External deps (via pip):
pip install holehe sherlock-project sublist3r
phoneinfoga is a standalone binary — download from GitHub releases.
Optional env vars:
export HIBP_API_KEY=your_key # HaveIBeenPwned v3
export IPINFO_TOKEN=your_token # higher rate limits on ipinfo.io
Requires Python 3.10+.
Using it
Interactive REPL
$ openosint
openosint ❯ investigate target@example.com
openosint ❯ find all accounts for johndoe99
openosint ❯ what subdomains does example.com have?
openosint ❯ check if +14155552671 is a mobile number
Reports are auto-saved to reports/ as Markdown after every investigation containing structured findings.
REPL commands:
clear Reset conversation memory
save Save last report manually
tools Show available tools and status
config Show current configuration
help All commands
exit Quit
Direct CLI (no AI)
openosint email target@example.com -t 60
openosint username johndoe99
openosint -v email target@example.com # verbose
MCP Server
All 9 tools are exposed as an MCP server.
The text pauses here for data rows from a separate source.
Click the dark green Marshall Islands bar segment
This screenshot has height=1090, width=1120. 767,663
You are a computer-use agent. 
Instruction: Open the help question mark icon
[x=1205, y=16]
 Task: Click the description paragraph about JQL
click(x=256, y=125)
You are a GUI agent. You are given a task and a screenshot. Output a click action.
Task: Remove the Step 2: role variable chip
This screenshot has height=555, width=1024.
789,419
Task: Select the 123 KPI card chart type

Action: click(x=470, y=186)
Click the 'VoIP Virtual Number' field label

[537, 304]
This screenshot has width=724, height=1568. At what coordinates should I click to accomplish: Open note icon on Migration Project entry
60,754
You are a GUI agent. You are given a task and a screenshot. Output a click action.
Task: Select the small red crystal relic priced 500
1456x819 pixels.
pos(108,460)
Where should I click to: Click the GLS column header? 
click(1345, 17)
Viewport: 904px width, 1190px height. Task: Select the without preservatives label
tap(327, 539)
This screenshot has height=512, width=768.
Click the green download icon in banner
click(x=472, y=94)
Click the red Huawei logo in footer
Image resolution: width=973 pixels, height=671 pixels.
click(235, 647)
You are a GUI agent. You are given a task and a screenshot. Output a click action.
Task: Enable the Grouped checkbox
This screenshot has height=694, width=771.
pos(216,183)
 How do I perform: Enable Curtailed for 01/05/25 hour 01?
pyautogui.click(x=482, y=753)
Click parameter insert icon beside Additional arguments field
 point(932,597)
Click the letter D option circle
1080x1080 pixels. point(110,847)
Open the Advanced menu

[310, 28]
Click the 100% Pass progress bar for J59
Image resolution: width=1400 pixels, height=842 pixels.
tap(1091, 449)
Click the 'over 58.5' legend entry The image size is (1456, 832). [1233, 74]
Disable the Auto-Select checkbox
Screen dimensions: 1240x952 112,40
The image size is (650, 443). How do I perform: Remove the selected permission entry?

Register in Claude Code:
claude mcp add openosint python /absolute/path/to/OpenOSINT/openosint/mcp_server.py
claude mcp list # verify
Claude Desktop (~/Library/Application Support/Claude/claude_desktop_config.json):
{
"mcpServers": {
"openosint": {
"command": "python",
"args": ["/absolute/path/to/OpenOSINT/openosint/mcp_server.py"]
}
}
}
Then from Claude Code:
> Investigate target@example.com. If you find a linked username,
trace it across other platforms and compile a full report.
The agent chains exactly as it would in the REPL, but driven by Claude Code's context.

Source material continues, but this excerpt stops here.